EXTRACTED TEXT

┏━━

Michael Collins was a great
Irish revolutionary and nationalist who more than any one person may be
considered to have created modern Ireland. On 22 August 1922, 85 years ago, he
was killed in an ambush during the Irish civil war – he was 31 years of age.
When he was fifteen, Collins left his birthplace
in west County Cork to work in the Post Office in London. While he was there he
joined the Irish Republican Brotherhood (IRB) an oath-bound revolutionary
secret society dedicated to achieving Ireland’s independence by physical force.
He returned to Dublin in 1916 to participate in the heroic Easter Rising. The
Rising was defeated after six days and its leaders, including the great Marxist
James Connolly, were summarily executed by the British Army.
Most of the
surviving captured rebels were interred in a camp at Froncoch in north Wales.
There Collins began to demonstrate his ability. With the help of his IRB
colleagues he organised the prisoners. After the prisoners were released at the
end of 1916, Collins returned to Ireland to run a relief fund for victims of
the Rising. He used his position to advance the cause of Irish republicanism
and began to put together a formidable intelligence network.

┗━━

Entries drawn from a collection
┏━━

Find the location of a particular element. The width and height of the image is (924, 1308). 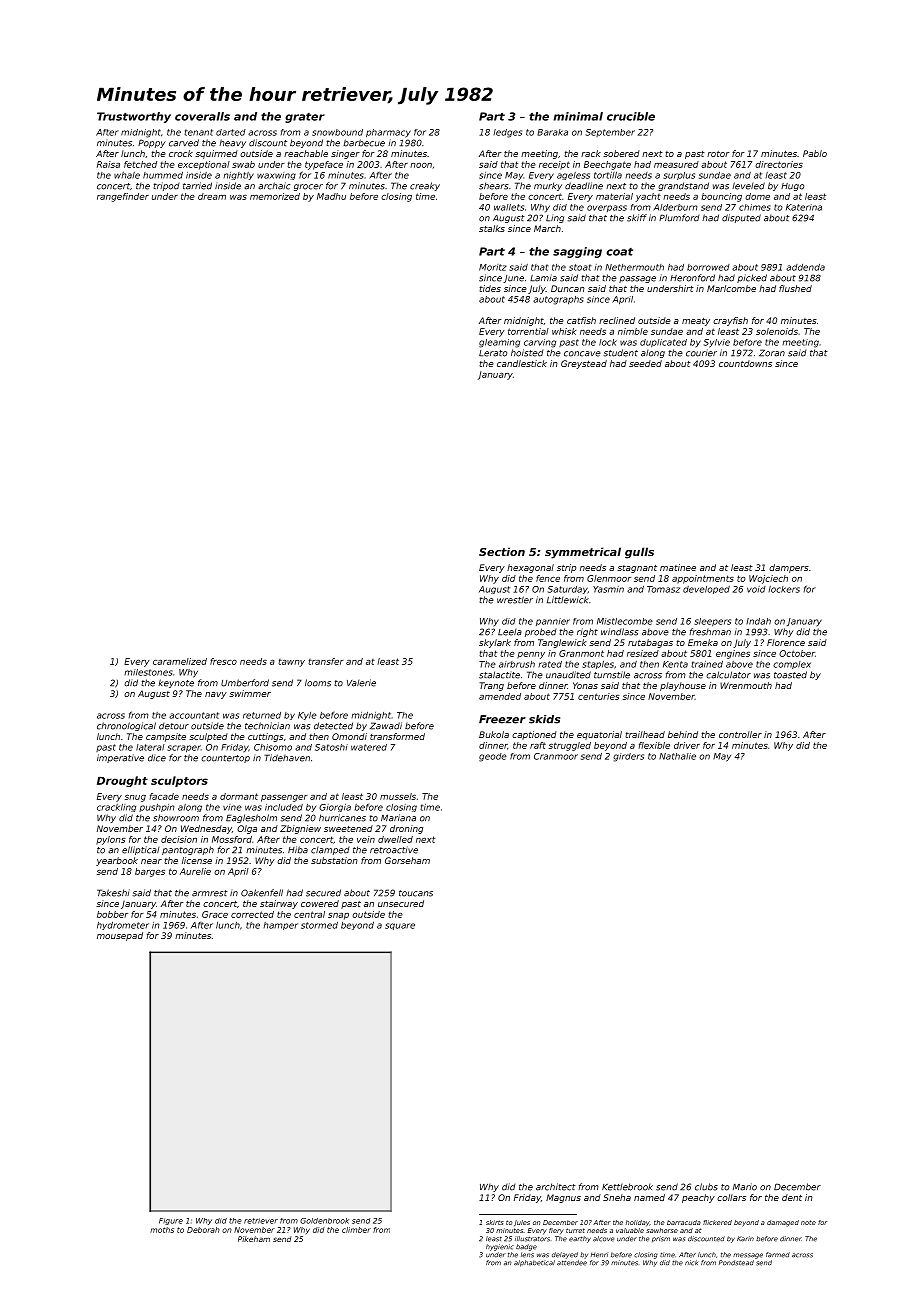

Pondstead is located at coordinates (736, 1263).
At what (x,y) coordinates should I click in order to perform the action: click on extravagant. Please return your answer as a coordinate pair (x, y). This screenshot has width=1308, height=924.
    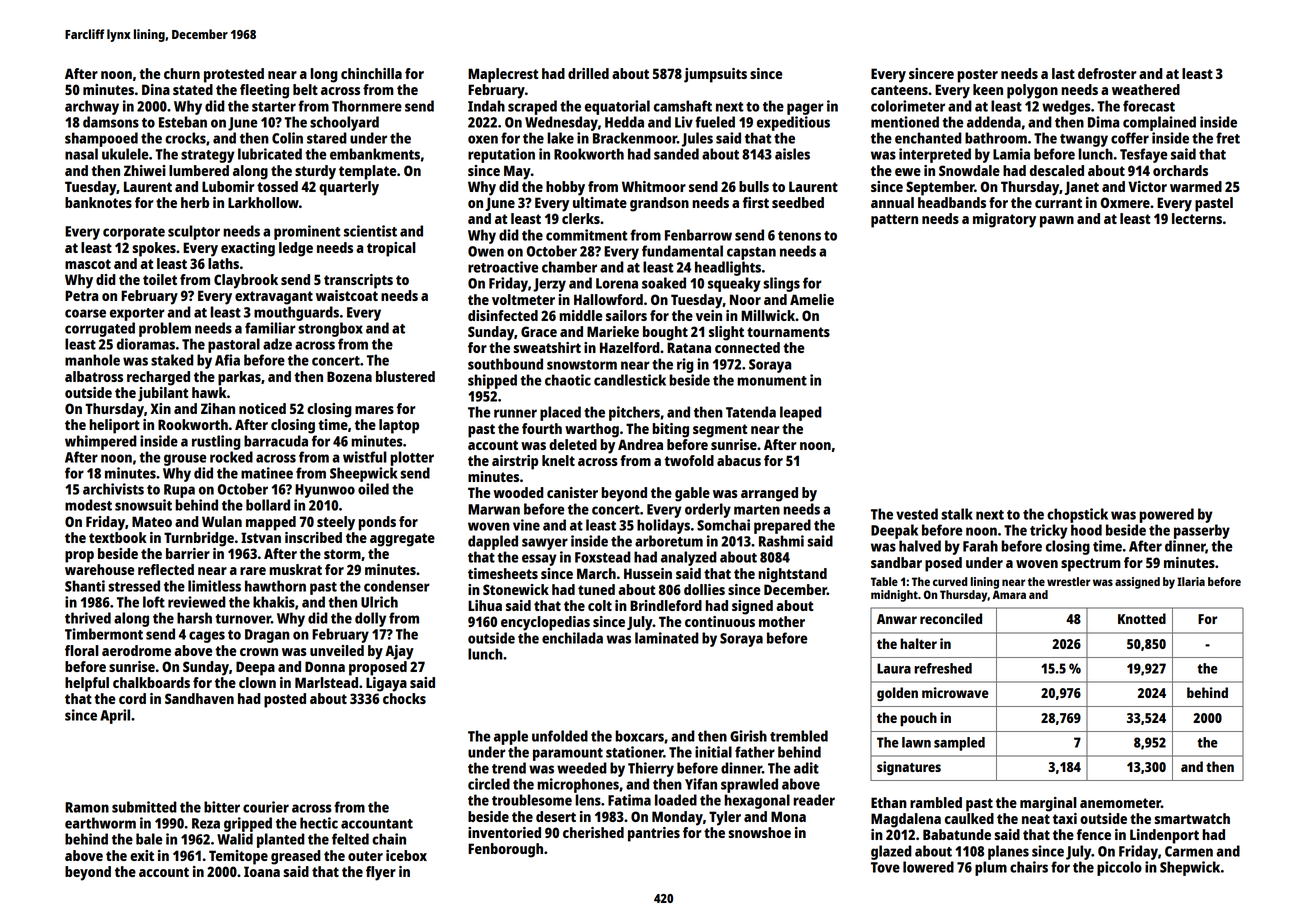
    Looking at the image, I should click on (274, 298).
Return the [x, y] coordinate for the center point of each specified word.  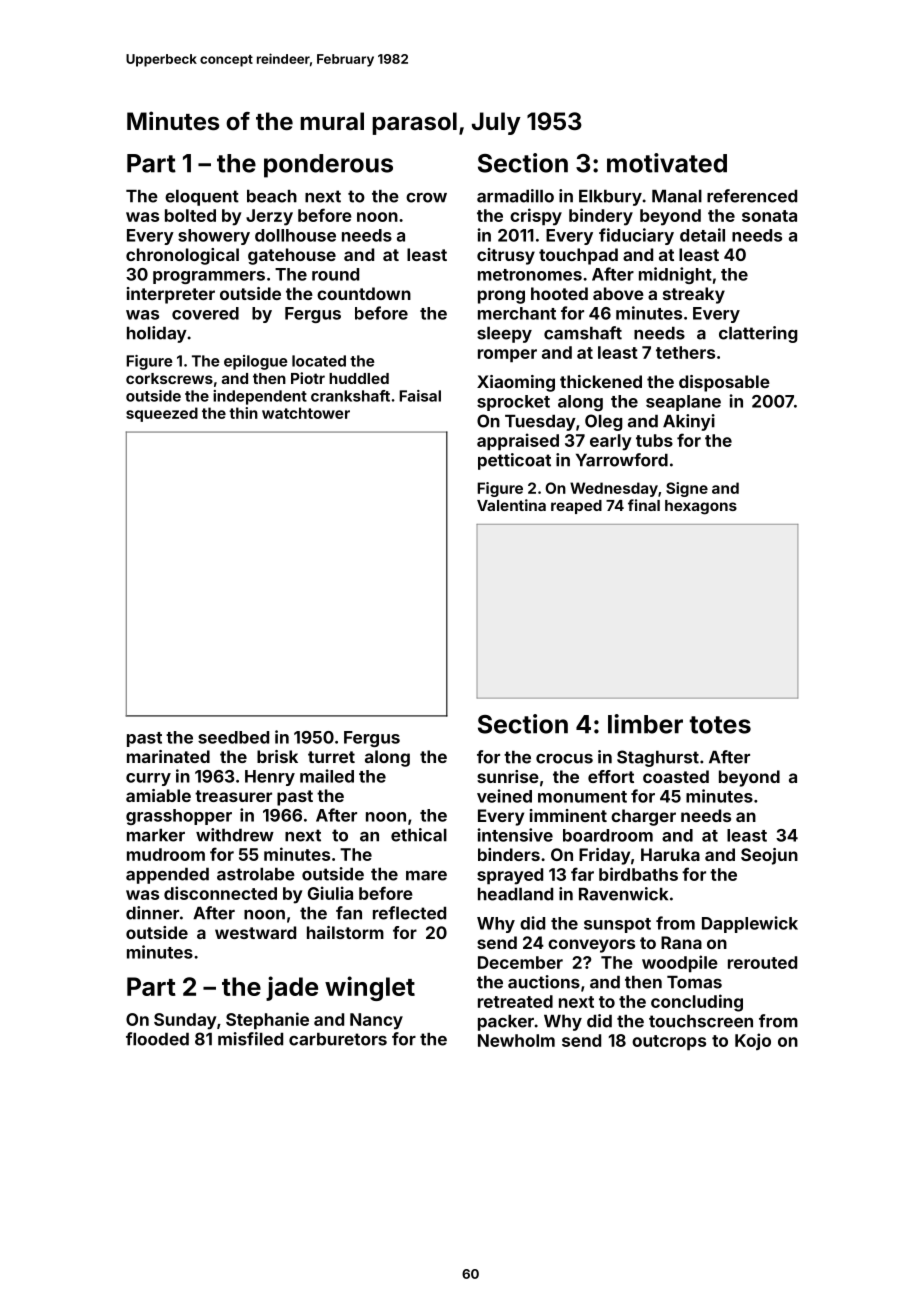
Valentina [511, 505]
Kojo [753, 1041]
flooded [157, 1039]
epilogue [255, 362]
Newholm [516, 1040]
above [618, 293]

┗━━

TASKS
a – In the passage about Michael Collins, what did Collins do after the prisoners were released at the end of 1916?
b – Please carry the passage about Michael Collins forward from its last sentence.

TASK-BY-TASK OUTPUTS
a – He returned to Ireland to run a relief fund for victims of the Rising.

b –
The IRB had the
policy of using other less radical nationalist organisations to advance their
cause. On the military side the IRB reorganised the leadership of the Irish
Volunteers which had participated in the Rising. It also deposed the founder
leader of Sinn Fein, a petty-bourgeois nationalist political party founded in
1905, Arthur Griffith. Sinn Fein played no role in the Rising, and Griffith
himself wanted independence for Ireland under a joint Monarch with England
rather than a republic. In November 1917 Eamon de Valera, was elected President
of both the Volunteers and Sinn Fein. De Valera was one of the most senior
surviving officer from the Rising and seen by Collins and the IRB as a more
hard-line republican than Griffith. Collins was elected as Director of
Organisation of the Volunteers and around this time became Secretary of the
IRB.
During 1917 and
1918, Collins, in addition to his other activities, helped to organise a number
of successful Parliamentary by-election election campaigns for Sinn Fein. The
Irish people had enthusiastically supported the British Army at the start of
the Great War, but their mood started to change firstly with the brutal
executions following the Rising (the Rising itself did not attract much popular
support), the threat of conscription in Ireland, and the continuing failure of
the British Government to implement Home Rule. In addition, the revolutionary
wave that swept across Europe in 1917 and 1918 began to have an effect in
Ireland.
The Irish Labour
Party, founded by James Connolly, should have been well placed to take
advantage of these developments, but its leadership failed to take an
independent class position. They allowed the bourgeois and petty-bourgeois
nationalists, including Collins, to become the leaders of the struggle for
Irish independence. This was contrary to Connolly’s views.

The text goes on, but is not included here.